▸ **Entries shown**
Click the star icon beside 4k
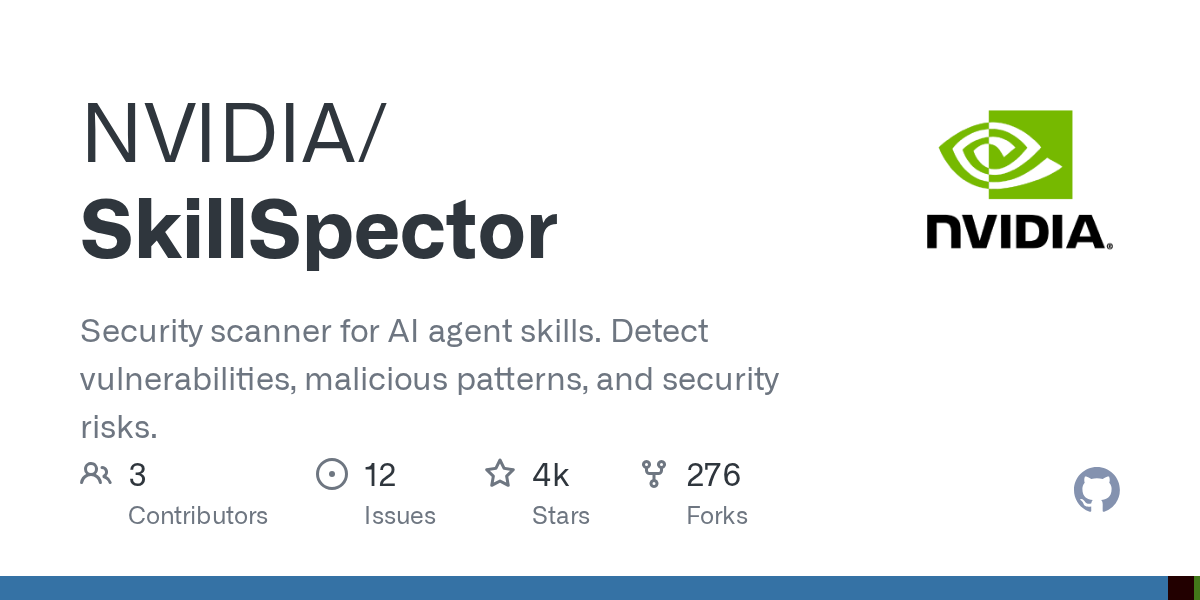Image resolution: width=1200 pixels, height=600 pixels. click(x=500, y=473)
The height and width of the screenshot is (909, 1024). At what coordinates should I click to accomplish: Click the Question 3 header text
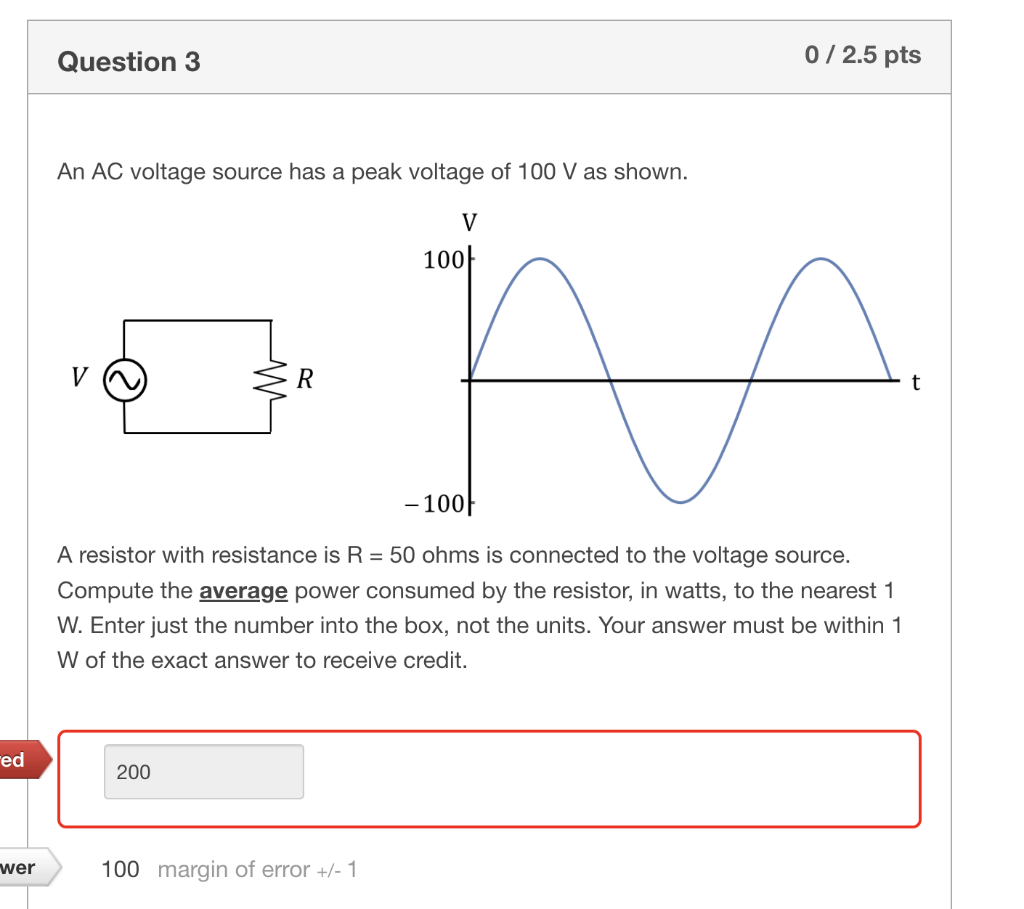(x=129, y=61)
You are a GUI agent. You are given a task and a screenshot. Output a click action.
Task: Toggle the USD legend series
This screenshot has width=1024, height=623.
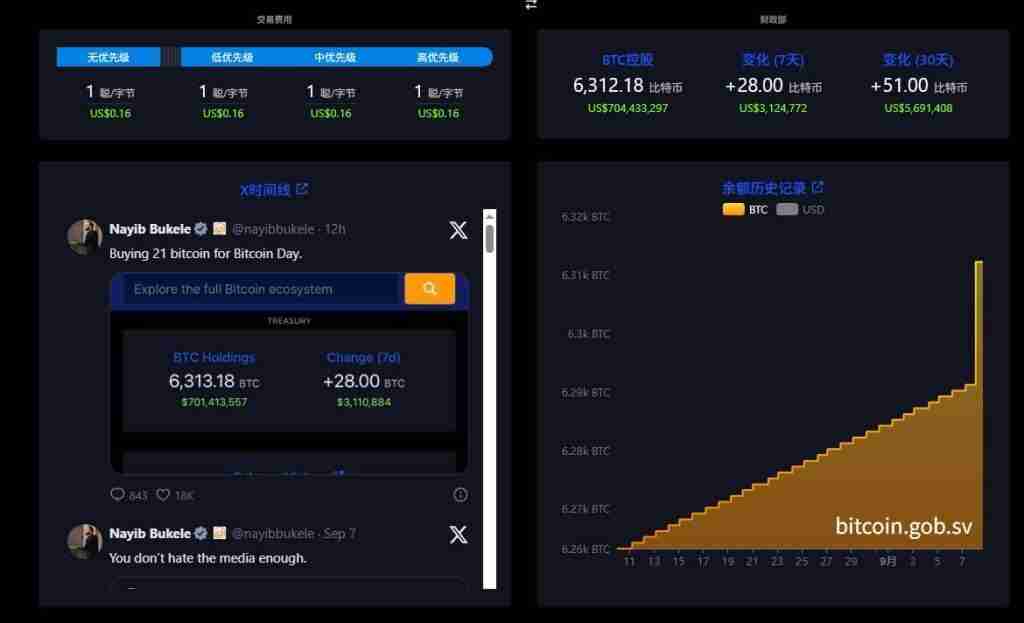coord(800,209)
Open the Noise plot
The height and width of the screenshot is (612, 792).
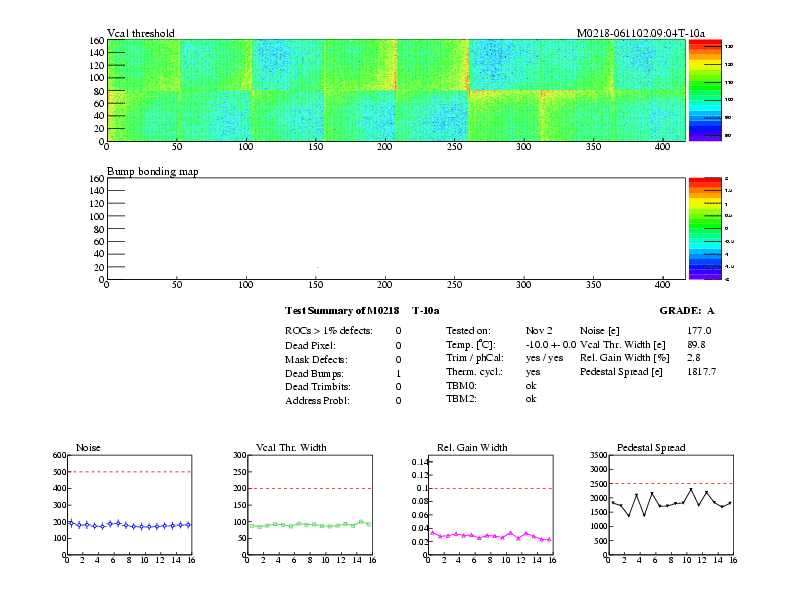(126, 502)
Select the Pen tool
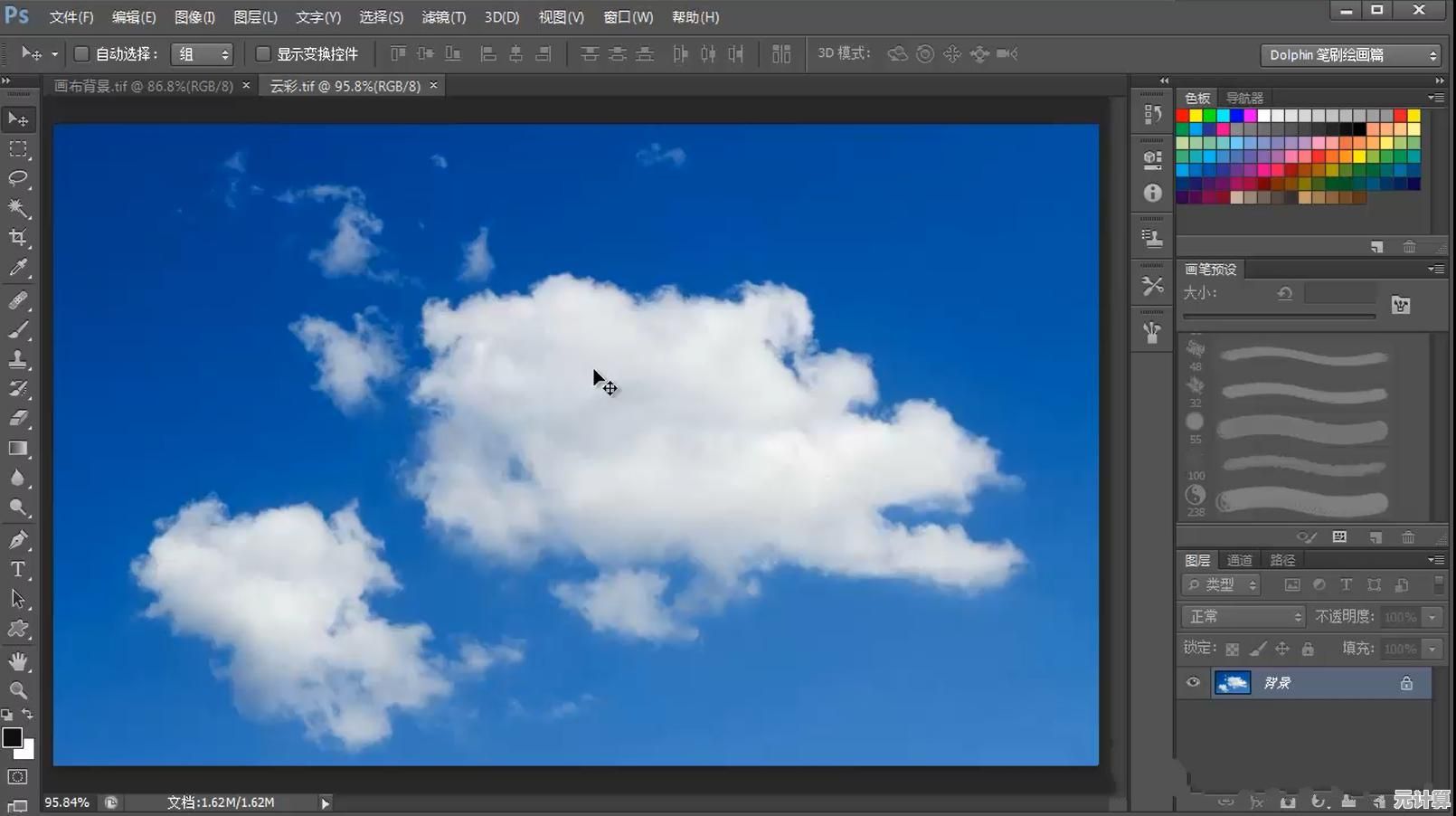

▸ **Your task**
All entries should be restated word for word; no images belong in the copy.

▸ **Answer space**
Click the star icon beside 4k
Image resolution: width=1200 pixels, height=600 pixels. click(x=500, y=473)
The height and width of the screenshot is (909, 1024). At what coordinates should I click to accomplish: Click the Question 3 header text
(x=129, y=61)
You are a GUI agent. You are given a task and a screenshot. Output a click action.
Task: Toggle the USD legend series
This screenshot has width=1024, height=623.
coord(800,209)
Open the Noise plot
The height and width of the screenshot is (612, 792).
(126, 502)
Select the Pen tool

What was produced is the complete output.